Constitutional amendments and other measures are being implemented to liberalize the entry of foreign businesses, a Cabinet official told prospective investors last week.
“President [Rodrigo] Duterte has committed to open up our economy,” the Finance department quoted Finance Secretary Carlos Dominguez 3rd as saying at a business forum in Tokyo last Friday.
”There are two ways we open up our economy to more foreign investments,” he said, starting with a review of the Foreign Investment Negative List (FINL) that began in May this year.
“A window opened for us to review that list. We are currently reviewing it with the idea of removing areas such as construction and other areas to foreign investments,” Dominguez said.
The second step, meanwhile involves relaxing foreign ownership restrictions in certain industries via amendments to the Constitution, which will require the cooperation of Congress
“[T]he President has called for a revision of our Constitution, which we believe will start probably next year or in about 12 months,” Dominguez said.

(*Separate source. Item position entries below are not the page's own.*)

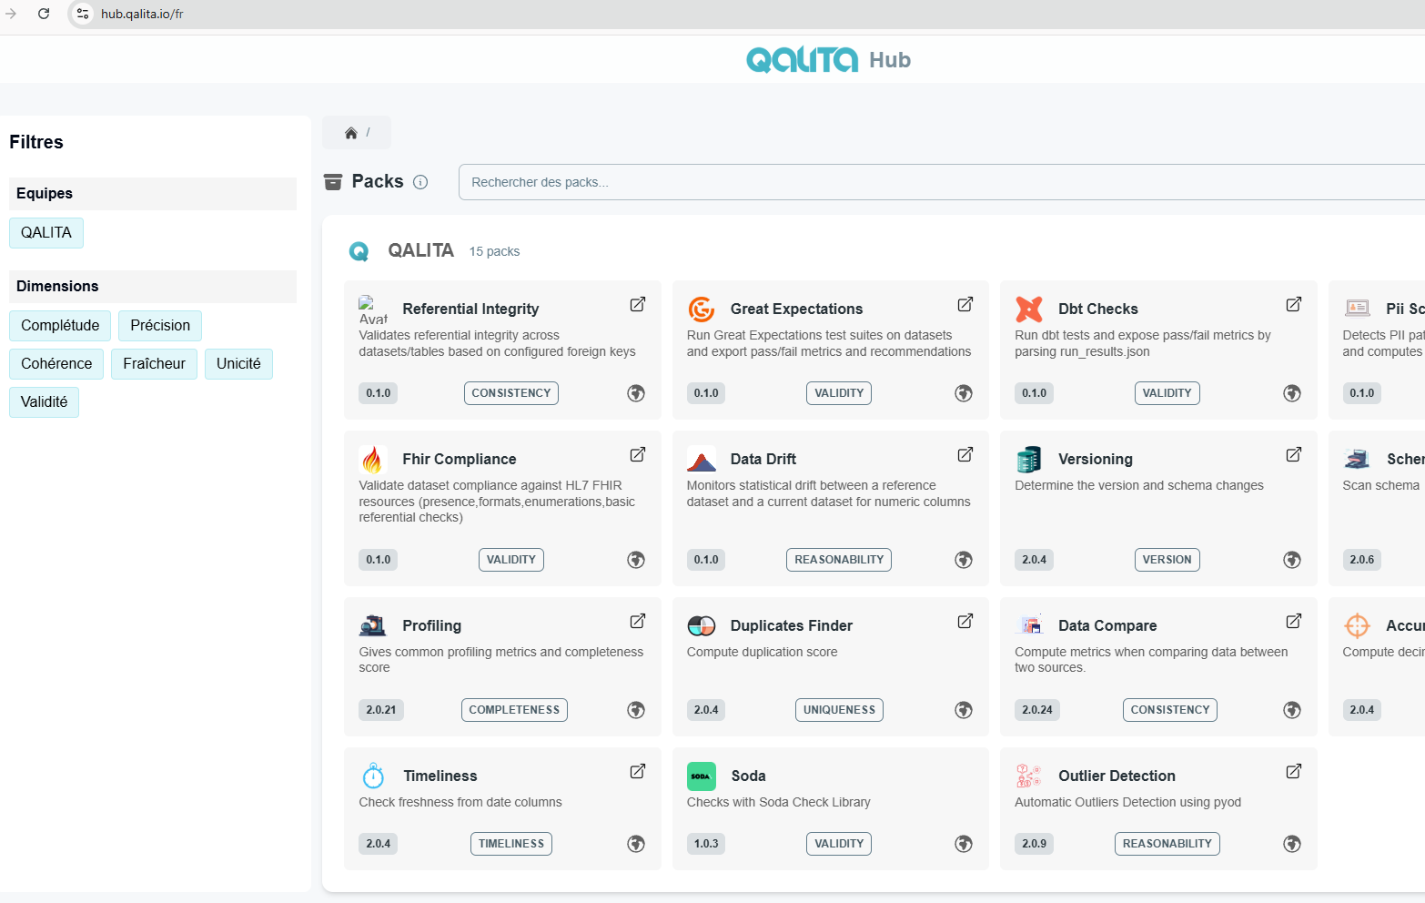Toggle the QALITA team filter
The height and width of the screenshot is (903, 1425).
coord(46,233)
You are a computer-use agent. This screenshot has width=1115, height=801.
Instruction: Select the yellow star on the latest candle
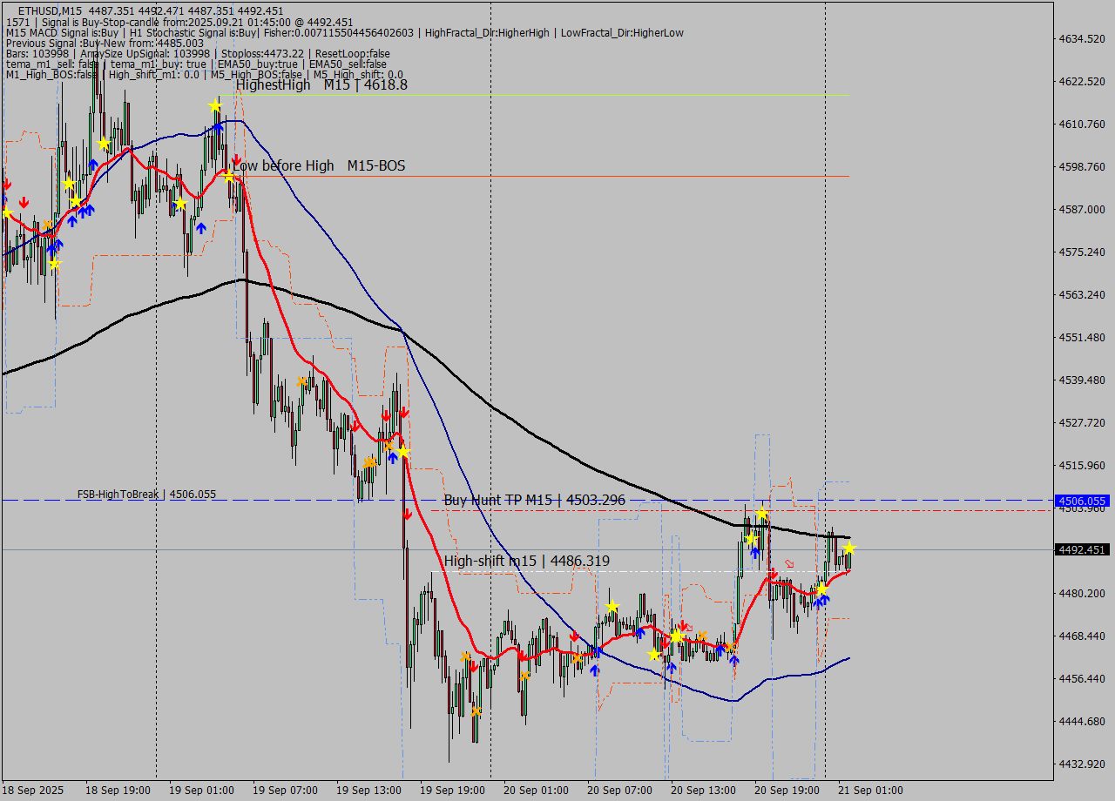coord(850,549)
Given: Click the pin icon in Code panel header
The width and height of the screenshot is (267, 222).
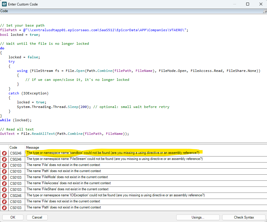Looking at the screenshot, I should (x=264, y=11).
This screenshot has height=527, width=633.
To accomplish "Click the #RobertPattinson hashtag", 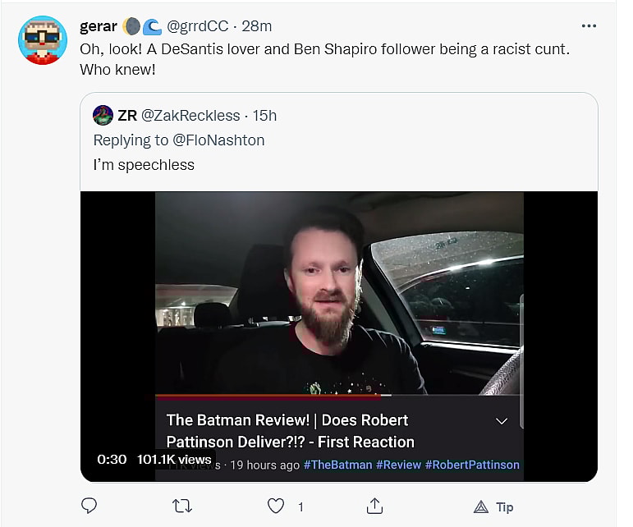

The Finance chief has said that he favors lifting foreign ownership limits in certain areas, except for land, to generate more foreign investments.
Citing data from the 2016 Asean Investment Report, the Finance department said the Philippines continued to lag behind most of its Southeast Asian neighbors in terms of foreign direct investments.
Net FDI going to the country was $5.724 billion in 2015, representing only 4.7 percent of the regional net FDI inflow of $120.818 billion.
Singapore accounted for half with $$61.284 billion, followed by Indonesia with $16.916 billion (14 percent ), Vietnam with $11..8 billion (9.8 percent), Malaysia with $11.289 billion (9.3 percent) and Thailand with $8.027 billion (6.6 percent).